Task to complete: Copy out every record below, word for word.

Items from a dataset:
**********

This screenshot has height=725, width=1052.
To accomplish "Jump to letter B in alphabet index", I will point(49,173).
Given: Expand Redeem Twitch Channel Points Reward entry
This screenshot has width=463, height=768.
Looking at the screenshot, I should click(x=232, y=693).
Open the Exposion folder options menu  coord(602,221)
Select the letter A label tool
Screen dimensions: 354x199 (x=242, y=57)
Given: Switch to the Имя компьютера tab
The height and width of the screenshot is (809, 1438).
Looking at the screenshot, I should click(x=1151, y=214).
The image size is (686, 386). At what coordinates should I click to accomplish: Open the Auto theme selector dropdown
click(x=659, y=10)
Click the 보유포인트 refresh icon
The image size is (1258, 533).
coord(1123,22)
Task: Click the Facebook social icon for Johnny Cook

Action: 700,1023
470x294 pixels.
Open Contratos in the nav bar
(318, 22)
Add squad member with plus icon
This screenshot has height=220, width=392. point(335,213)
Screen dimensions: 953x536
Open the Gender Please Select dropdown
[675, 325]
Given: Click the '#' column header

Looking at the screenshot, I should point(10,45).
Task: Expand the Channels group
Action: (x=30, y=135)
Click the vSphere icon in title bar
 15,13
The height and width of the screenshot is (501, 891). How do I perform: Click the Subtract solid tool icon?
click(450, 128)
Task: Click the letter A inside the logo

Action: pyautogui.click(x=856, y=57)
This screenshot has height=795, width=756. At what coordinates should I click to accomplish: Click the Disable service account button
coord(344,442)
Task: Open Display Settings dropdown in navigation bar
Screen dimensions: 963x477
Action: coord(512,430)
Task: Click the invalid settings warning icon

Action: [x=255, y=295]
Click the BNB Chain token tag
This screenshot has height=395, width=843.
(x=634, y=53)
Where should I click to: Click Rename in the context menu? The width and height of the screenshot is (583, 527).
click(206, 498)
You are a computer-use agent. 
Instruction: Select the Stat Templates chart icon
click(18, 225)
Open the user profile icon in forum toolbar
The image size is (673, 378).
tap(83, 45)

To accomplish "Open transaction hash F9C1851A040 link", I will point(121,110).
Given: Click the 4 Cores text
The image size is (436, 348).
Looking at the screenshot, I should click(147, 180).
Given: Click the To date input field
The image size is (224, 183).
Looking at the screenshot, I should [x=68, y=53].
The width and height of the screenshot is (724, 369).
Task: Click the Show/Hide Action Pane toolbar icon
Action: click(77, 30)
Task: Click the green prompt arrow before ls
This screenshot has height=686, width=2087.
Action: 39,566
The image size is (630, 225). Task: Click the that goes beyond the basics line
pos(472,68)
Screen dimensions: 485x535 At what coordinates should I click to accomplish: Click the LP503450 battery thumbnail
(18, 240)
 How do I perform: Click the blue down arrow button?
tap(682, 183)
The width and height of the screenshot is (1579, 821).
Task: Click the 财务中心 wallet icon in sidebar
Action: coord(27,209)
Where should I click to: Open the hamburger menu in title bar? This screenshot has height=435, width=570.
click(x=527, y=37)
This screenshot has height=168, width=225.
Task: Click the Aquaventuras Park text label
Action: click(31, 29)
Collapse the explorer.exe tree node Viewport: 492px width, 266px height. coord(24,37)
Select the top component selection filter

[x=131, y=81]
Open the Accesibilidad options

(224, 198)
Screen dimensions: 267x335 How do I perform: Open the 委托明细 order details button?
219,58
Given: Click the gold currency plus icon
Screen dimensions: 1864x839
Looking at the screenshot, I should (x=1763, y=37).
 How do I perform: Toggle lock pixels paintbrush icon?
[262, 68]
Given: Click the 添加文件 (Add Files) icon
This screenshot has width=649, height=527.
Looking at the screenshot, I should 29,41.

**********

Answer section:
This screenshot has height=725, width=1052.
To accomplish "Jump to letter B in alphabet index", I will point(49,173).
Given: Expand Redeem Twitch Channel Points Reward entry
This screenshot has width=463, height=768.
Looking at the screenshot, I should click(x=232, y=693).
Open the Exposion folder options menu  coord(602,221)
Select the letter A label tool
Screen dimensions: 354x199 (x=242, y=57)
Given: Switch to the Имя компьютера tab
The height and width of the screenshot is (809, 1438).
Looking at the screenshot, I should click(x=1151, y=214).
The image size is (686, 386). At what coordinates should I click to accomplish: Open the Auto theme selector dropdown
click(x=659, y=10)
Click the 보유포인트 refresh icon
The image size is (1258, 533).
coord(1123,22)
Task: Click the Facebook social icon for Johnny Cook

Action: 700,1023
470x294 pixels.
Open Contratos in the nav bar
(318, 22)
Add squad member with plus icon
This screenshot has height=220, width=392. point(335,213)
Screen dimensions: 953x536
Open the Gender Please Select dropdown
[675, 325]
Given: Click the '#' column header

Looking at the screenshot, I should point(10,45).
Task: Expand the Channels group
Action: (x=30, y=135)
Click the vSphere icon in title bar
 15,13
The height and width of the screenshot is (501, 891). How do I perform: Click the Subtract solid tool icon?
click(450, 128)
Task: Click the letter A inside the logo

Action: pyautogui.click(x=856, y=57)
This screenshot has height=795, width=756. At what coordinates should I click to accomplish: Click the Disable service account button
coord(344,442)
Task: Open Display Settings dropdown in navigation bar
Screen dimensions: 963x477
Action: coord(512,430)
Task: Click the invalid settings warning icon

Action: [x=255, y=295]
Click the BNB Chain token tag
This screenshot has height=395, width=843.
(x=634, y=53)
Where should I click to: Click Rename in the context menu? The width and height of the screenshot is (583, 527).
click(206, 498)
You are a computer-use agent. 
Instruction: Select the Stat Templates chart icon
click(18, 225)
Open the user profile icon in forum toolbar
The image size is (673, 378).
tap(83, 45)

To accomplish "Open transaction hash F9C1851A040 link", I will point(121,110).
Given: Click the 4 Cores text
The image size is (436, 348).
Looking at the screenshot, I should click(147, 180).
Given: Click the To date input field
The image size is (224, 183).
Looking at the screenshot, I should [x=68, y=53].
The width and height of the screenshot is (724, 369).
Task: Click the Show/Hide Action Pane toolbar icon
Action: click(77, 30)
Task: Click the green prompt arrow before ls
This screenshot has height=686, width=2087.
Action: 39,566
The image size is (630, 225). Task: Click the that goes beyond the basics line
pos(472,68)
Screen dimensions: 485x535 At what coordinates should I click to accomplish: Click the LP503450 battery thumbnail
(18, 240)
 How do I perform: Click the blue down arrow button?
tap(682, 183)
The width and height of the screenshot is (1579, 821).
Task: Click the 财务中心 wallet icon in sidebar
Action: coord(27,209)
Where should I click to: Open the hamburger menu in title bar? This screenshot has height=435, width=570.
click(x=527, y=37)
This screenshot has height=168, width=225.
Task: Click the Aquaventuras Park text label
Action: click(31, 29)
Collapse the explorer.exe tree node Viewport: 492px width, 266px height. coord(24,37)
Select the top component selection filter

[x=131, y=81]
Open the Accesibilidad options

(224, 198)
Screen dimensions: 267x335 How do I perform: Open the 委托明细 order details button?
219,58
Given: Click the gold currency plus icon
Screen dimensions: 1864x839
Looking at the screenshot, I should (x=1763, y=37).
 How do I perform: Toggle lock pixels paintbrush icon?
[262, 68]
Given: Click the 添加文件 (Add Files) icon
This screenshot has width=649, height=527.
Looking at the screenshot, I should 29,41.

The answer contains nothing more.